* Problem details *
As the answer, set down the lines below from the one containing "Commercial Van Insurance (306, 2286)" through the one containing "Stewardship Policy (325, 2524)", exactly and inclusively, and no others.

***

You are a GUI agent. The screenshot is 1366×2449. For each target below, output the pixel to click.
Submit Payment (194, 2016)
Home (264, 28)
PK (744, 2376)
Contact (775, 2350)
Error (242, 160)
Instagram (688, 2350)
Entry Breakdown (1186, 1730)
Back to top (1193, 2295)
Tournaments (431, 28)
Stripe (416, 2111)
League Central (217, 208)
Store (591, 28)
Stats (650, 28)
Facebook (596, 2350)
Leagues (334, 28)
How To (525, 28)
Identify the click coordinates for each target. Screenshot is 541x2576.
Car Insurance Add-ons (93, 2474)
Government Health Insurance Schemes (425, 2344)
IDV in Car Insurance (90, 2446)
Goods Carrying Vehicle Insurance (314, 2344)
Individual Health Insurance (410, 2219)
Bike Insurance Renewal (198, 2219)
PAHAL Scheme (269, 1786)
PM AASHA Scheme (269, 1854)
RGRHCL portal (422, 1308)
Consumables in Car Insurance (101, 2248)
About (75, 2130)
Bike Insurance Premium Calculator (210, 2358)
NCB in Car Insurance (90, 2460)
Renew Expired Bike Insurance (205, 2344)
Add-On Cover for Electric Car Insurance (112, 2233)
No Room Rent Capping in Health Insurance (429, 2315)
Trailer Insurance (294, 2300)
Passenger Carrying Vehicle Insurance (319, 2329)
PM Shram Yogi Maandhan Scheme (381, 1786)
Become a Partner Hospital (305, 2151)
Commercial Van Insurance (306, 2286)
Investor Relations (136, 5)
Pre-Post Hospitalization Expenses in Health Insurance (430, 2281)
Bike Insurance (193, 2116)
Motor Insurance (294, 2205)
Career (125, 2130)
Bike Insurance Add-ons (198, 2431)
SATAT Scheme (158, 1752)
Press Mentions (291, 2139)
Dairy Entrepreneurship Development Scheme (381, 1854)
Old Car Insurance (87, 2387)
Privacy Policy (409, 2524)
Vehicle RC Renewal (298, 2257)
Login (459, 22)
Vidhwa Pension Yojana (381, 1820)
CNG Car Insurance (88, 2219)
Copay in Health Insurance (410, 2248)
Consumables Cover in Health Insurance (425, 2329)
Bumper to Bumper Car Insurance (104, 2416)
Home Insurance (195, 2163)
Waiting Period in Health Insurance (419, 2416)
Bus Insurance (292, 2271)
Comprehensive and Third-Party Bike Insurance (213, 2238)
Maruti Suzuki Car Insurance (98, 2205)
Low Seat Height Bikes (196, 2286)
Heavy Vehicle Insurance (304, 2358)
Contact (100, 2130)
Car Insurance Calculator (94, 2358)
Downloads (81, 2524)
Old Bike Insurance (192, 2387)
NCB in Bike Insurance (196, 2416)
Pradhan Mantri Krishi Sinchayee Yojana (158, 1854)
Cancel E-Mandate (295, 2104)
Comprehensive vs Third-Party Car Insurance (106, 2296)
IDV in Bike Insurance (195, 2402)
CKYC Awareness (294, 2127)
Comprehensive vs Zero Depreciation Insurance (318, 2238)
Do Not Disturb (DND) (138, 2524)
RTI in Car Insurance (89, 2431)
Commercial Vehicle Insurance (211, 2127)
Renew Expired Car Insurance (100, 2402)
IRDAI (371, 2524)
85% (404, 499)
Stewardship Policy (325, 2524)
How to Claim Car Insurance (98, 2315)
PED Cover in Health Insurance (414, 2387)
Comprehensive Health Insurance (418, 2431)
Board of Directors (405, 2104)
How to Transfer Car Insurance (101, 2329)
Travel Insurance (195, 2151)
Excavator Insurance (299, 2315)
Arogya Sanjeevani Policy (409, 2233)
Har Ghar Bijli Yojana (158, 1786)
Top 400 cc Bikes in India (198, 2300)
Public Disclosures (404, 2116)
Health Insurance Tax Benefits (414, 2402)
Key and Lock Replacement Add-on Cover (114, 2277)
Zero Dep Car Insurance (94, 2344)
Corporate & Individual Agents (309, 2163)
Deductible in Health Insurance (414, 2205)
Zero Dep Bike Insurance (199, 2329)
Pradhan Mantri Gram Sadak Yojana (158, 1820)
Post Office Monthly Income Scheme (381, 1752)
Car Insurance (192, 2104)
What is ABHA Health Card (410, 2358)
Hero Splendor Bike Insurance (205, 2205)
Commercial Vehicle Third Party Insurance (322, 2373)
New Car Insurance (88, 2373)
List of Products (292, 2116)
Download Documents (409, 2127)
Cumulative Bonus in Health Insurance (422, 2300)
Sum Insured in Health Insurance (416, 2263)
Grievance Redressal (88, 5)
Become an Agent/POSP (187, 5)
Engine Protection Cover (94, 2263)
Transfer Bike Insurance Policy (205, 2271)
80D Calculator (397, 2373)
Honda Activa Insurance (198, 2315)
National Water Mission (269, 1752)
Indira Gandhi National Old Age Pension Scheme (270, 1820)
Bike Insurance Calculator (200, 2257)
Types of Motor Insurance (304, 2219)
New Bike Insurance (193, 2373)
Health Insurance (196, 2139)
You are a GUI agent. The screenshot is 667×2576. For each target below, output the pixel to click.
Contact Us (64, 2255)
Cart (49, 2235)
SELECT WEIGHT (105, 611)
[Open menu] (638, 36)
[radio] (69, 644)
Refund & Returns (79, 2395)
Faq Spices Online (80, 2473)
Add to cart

***

* Written reply *
Commercial Van Insurance (306, 2286)
Investor Relations (136, 5)
Pre-Post Hospitalization Expenses in Health Insurance (430, 2281)
Bike Insurance (193, 2116)
Motor Insurance (294, 2205)
Career (125, 2130)
Bike Insurance Add-ons (198, 2431)
SATAT Scheme (158, 1752)
Press Mentions (291, 2139)
Dairy Entrepreneurship Development Scheme (381, 1854)
Old Car Insurance (87, 2387)
Privacy Policy (409, 2524)
Vehicle RC Renewal (298, 2257)
Login (459, 22)
Vidhwa Pension Yojana (381, 1820)
CNG Car Insurance (88, 2219)
Copay in Health Insurance (410, 2248)
Consumables Cover in Health Insurance (425, 2329)
Bumper to Bumper Car Insurance (104, 2416)
Home Insurance (195, 2163)
Waiting Period in Health Insurance (419, 2416)
Bus Insurance (292, 2271)
Comprehensive and Third-Party Bike Insurance (213, 2238)
Maruti Suzuki Car Insurance (98, 2205)
Low Seat Height Bikes (196, 2286)
Heavy Vehicle Insurance (304, 2358)
Contact (100, 2130)
Car Insurance Calculator (94, 2358)
Downloads (81, 2524)
Old Bike Insurance (192, 2387)
NCB in Bike Insurance (196, 2416)
Pradhan Mantri Krishi Sinchayee Yojana (158, 1854)
Cancel E-Mandate (295, 2104)
Comprehensive vs Third-Party Car Insurance (106, 2296)
IDV in Bike Insurance (195, 2402)
CKYC Awareness (294, 2127)
Comprehensive vs Zero Depreciation Insurance (318, 2238)
Do Not Disturb (DND) (138, 2524)
RTI in Car Insurance (89, 2431)
Commercial Vehicle Insurance (211, 2127)
Renew Expired Car Insurance (100, 2402)
IRDAI (371, 2524)
85% (404, 499)
Stewardship Policy (325, 2524)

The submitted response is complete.